John Rulloff: The Genius Killer

Criminal Career

As a young man, Rulloff had served as a clerk in a dry-goods store, but there were apparent thefts on the record and several fires.  When Rulloff appeared in a new suit, he ended up with his first jail sentence.  Upon release, he adopted an alias and went out into the world again.  He'd not learned his lesson.  Instead, he became craftier.  After traveling around, he came to the home of Will Schutt in Dryden, New York, and in 1943 married Will's sister, Harriet.  

But Rulloff was a jealous man and was immediately suspicious that his wife preferred another man with whom she'd been acquainted.  On occasion, Rulloff was seen to beat Harriett, but she did not complain.  They had a daughter, Priscilla, in 1845, but that did not help the situation.  Rulloff proved a hard man to get along with.

In May, Will's wife, Amelia, and his infant daughter grew ill.  Since he knew that Rulloff had some rudimentary knowledge of medicine and herbs, he asked for assistance.  Rulloff attended to both.  They remained ill and in June, the baby finally expired, followed soon after by her mother.  Since Rulloff had spoken darkly of his grudge against Will, some people believe that he poisoned both of the deceased in retaliation.  Will was heartbroken over his loss but did not suspect that the demise of his family was anything more than the common maladies that struck many women and infants during and after giving birth.  These two just hadn't been strong enough for the brutal winter in upper New York State.

That same month, however, only about two weeks after the grim double funeral, Rulloff's own wife and daughter disappeared.  The last sighting of Harriet was on June 23, when she borrowed soap from a neighbor.  She had said nothing at that time about going away.  Also, a young girl was in the home with Harriet and Priscilla later that day, and she, too, reported that there'd been no hint of an impending journey.

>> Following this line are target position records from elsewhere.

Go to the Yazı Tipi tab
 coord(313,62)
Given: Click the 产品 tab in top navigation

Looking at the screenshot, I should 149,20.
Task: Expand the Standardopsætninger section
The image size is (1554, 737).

Rulloff killes his wife, Harriet
Rulloff killes his wife, Harriet

During the evening, there was activity in the Rulloff home.  Apparently, Rulloff and Harriet had an argument over their future plans, with Rulloff wanting to go west to seek a better job opportunity and Harriett desiring to remain close to her family.  Rulloff's own version, given to Ham Freeman years later, was that they argued over the baby and in the heat of the moment, Rulloff grabbed a pestle that he used to crush medicines and struck her in the head.  He apparently cracked her skull and she fell to the floor.  He tried to revive her, he claimed, and dress the wound, but she remained senseless and expired some time during the night.  Rulloff never told anyone what had happened to his daughter, aside from giving her a narcotic to stop her from crying.  Both simply vanished and he gave out various stories about Harriett leaving on her own.

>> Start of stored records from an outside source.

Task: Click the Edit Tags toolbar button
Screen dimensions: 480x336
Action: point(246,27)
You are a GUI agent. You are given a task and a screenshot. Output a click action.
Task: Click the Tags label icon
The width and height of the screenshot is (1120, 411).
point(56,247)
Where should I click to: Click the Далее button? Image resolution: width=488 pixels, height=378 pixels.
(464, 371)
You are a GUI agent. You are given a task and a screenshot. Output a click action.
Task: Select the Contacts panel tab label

Although Rulloff claims he then contemplated killing himself, he apparently thought better of it.  Instead, he borrowed a neighbor's horse and cart, and placed the bodies in a large chest.  (He only alluded to Harriet's body in his tale, but the baby had vanished as well, so it's probable that he had killed the child and placed her with her dead mother. By another account, an acquaintance of Rulloff's said that Rulloff had admitted strangling Harriet and smothering Priscilla, but by then Rulloff was a celebrity prisoner and anyone could have made up an account in order to claim some celebrity-by-proxy.)  With assistance from others, Rulloff placed the chest on the cart and left.  He came back the following day, returned the horse and said nothing.  He then set out, with his books and manuscript, for what he called an extended trip.

A month later, curious parties decided to enter the home, and they found evidence of an unprepared departure, uncharacteristic of Harriet.  The skirt she'd worn on the last day anyone had seen her lay on the floor.  Still, it was another month before an investigation was launched.  No one knew where Rulloff was, and by that time, he was somewhere — and someone — else.